§ **What is asked**
Retype each of the following rows word for word, without changing any character.

§ **Data supplied**

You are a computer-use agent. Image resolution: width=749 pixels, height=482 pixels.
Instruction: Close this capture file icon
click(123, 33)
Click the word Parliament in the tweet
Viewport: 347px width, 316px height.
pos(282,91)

§ **Solved exercise**
You are a computer-use agent. Image resolution: width=749 pixels, height=482 pixels.
Instruction: Close this capture file icon
click(123, 33)
Click the word Parliament in the tweet
Viewport: 347px width, 316px height.
pos(282,91)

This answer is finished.